Session: 803. Emerging Tools, Techniques, and Artificial Intelligence in Hematology: Poster II
Hematology Disease Topics & Pathways:
Clinical Practice (Health Services and Quality), Lymphomas, Non-Hodgkin lymphoma, Bioinformatics, Diseases, Lymphoid Malignancies, Emerging technologies, Technology and Procedures, Machine learning
Flow cytometry is essential for diagnosing lymphoid neoplasms, offering detailed cellular profiles via specific antibody panels. However, manual analysis is time-consuming and variable. Machine learning (ML), using a self-organized map (SOM) and random forest classifier, can enhance diagnostic accuracy and efficiency. This study explores how ML can improve lymphoma diagnosis using flow cytometry data.
Objectives
The primary objective of this study was to develop and validate a machine learning (ML) model for accurately diagnosing non-Hodgkin lymphoma (NHL) from flow cytometry data. Secondary objectives included evaluating the model's performance, understanding the reasons for discordant diagnoses, and developing a cloud-based tool for automated lymphoma screening.
Methodology
We assembled a database of over 3,388 lymphoma screening tubes using the standard EuroFlow panel, which includes antibodies targeting CD45, CD3, CD4, CD8, CD56, CD5, TCR gamma delta, CD19, CD20, kappa and lambda surface light chains, and CD38. Two experts annotated the samples as lymphoma or no lymphoma.

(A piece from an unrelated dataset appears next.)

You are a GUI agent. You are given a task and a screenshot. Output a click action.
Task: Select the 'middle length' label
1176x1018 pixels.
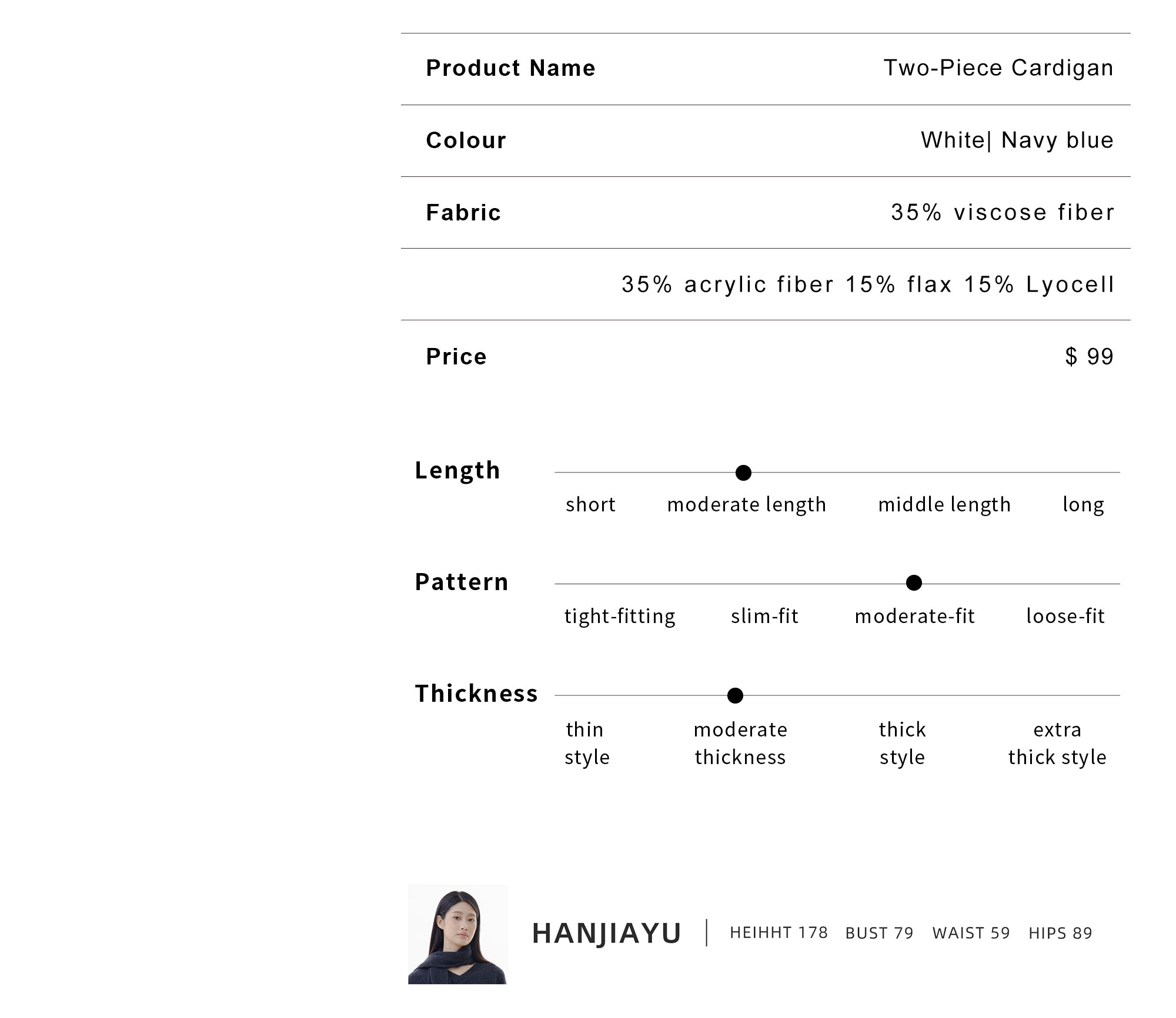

Preprocessing involved removing doublets, margins, and artifacts using the R package flowAI. We constructed a self-organized map (SOM) with the flowSOM package. The dataset was split into a training set (70%) and a test set (30%). To address the imbalance in the training set (two-thirds normal, one-third pathological), we used the Synthetic Minority Over-sampling Technique (SMOTE) to generate synthetic NHL cases.
A random forest classifier was trained on the augmented dataset, with cross-validated accuracy metrics for model adjustment. Model performance was evaluated using the area under the curve (AUC) metric. We also reviewed discordant annotations to identify potential human errors.
Results
The model was trained on 2,560 samples, equally split between positive and negative cases. It achieved an out-of-bag (OOB) AUC of 96.6%, a precision-recall (PR) AUC of 95.8%, a Brier score of 0.07, an OOB G-mean of 0.91, and a misclassification rate of 9.2%. In the test set of 828 samples, the model maintained strong performance with an AUC of 91.1%, a PR-AUC of 0.89, a Brier score of 0.10, a G-mean of 0.86, and a misclassification error of 11.2%.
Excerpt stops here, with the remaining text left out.